The BEA reports corporate profits using a number of definitions: Profits from current production is derived as the sum of profits before tax (what are often called “book profits”) adjudted by changes in inventory valuation and capital consumption; Book Profits which is corporate income regardless of any redistribution of income made through taxes; and After-Tax Profits, which are book profits with taxes taken out. These definitions are very different that those used by most businesses, and differ from accounting profits that are reported in company annual reports.
Preliminary estimates for the 2nd quarter of 2013 show that profits from current production increased by $78.3 billion in the second quarter, following a 1st quarter decrease of $26.6 billion. Taxes on corporate income increased $10.5 billion in the 2nd quarter, in contrast to a decrease of $25.0 billion. Dividend payments also increased substantially in the 2nd quarter, but this was largely due to dividends paid by Fannie Mae to the federal government. Partly because of this, the internal funds available to corporations for investment decreased $194.6 billion, in contrast to an increase of $140.7 billion in the 1st quarter.
Corporate profits represent the funds that businesses have to either invest or to pay out to shareholders. Increasing profits generally leads to either increased corporate investment in new plant and equipment or in increased dividend payments to shareholders. This is generally good for the economy since profits represent what is left to companies after taxes and wages are paid. On the other hand, decreasing profits indicate that the economy is weak and that companies do not have “pricing power.” This is particularly true in periods where input prices (generally commodity prices) are rising.

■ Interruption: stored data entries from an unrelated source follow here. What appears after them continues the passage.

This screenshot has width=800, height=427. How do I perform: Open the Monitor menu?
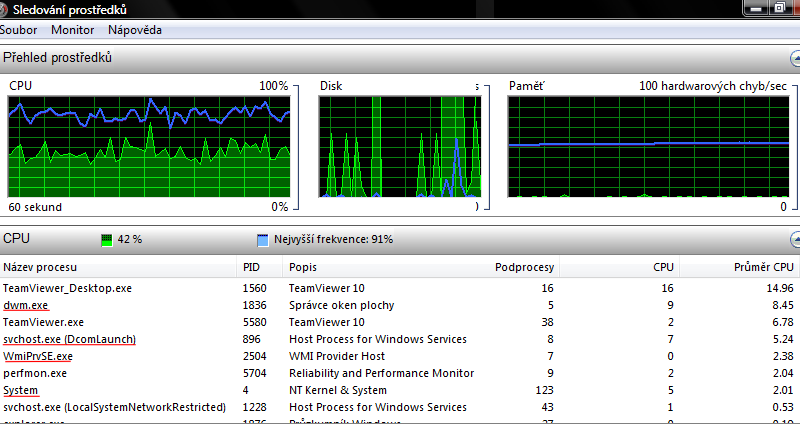tap(72, 30)
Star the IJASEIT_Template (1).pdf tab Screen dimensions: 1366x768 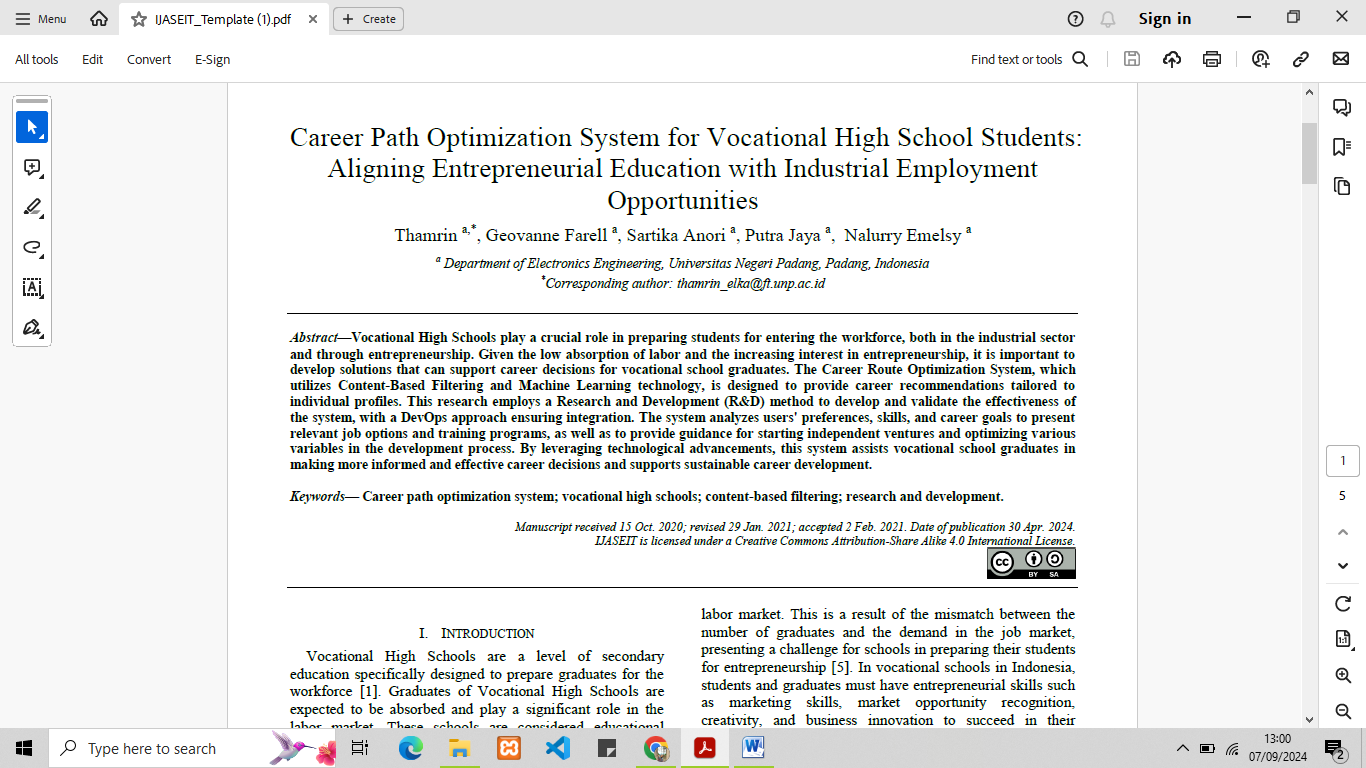click(x=139, y=19)
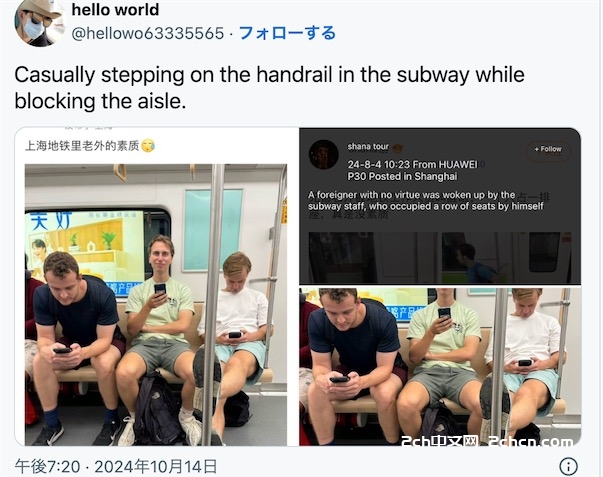
Task: Click the shana tour username
Action: point(368,147)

The 2nd quarter profit numbers are among the best that have come out over the past couple of years. Profits were down significantly in the 1st quarter, following a seesaw pattern over the past three quarters. Overall, profits for both financial and non-financial firms were up and as details come up with the next revision it is expected that this will be fairly broad-based across industries. Particularly coming off very poor years in 2011 and 2010, this is a good sign that at least the corporate sector is recovering from the recession. As profits rise, there is more incentive to invest in new plant and equipment and this will lead to future job and earnings growth. That said, the recovery is fragile, like a river that is wide but not deep. While many sectors may be seeing improvement, it will not take much to dry the entire river. Businesses should continue to be wary about medium term investments, although the current low interest rate environment and existing slack in supplier sectors may suggest that longer term investments may be practical.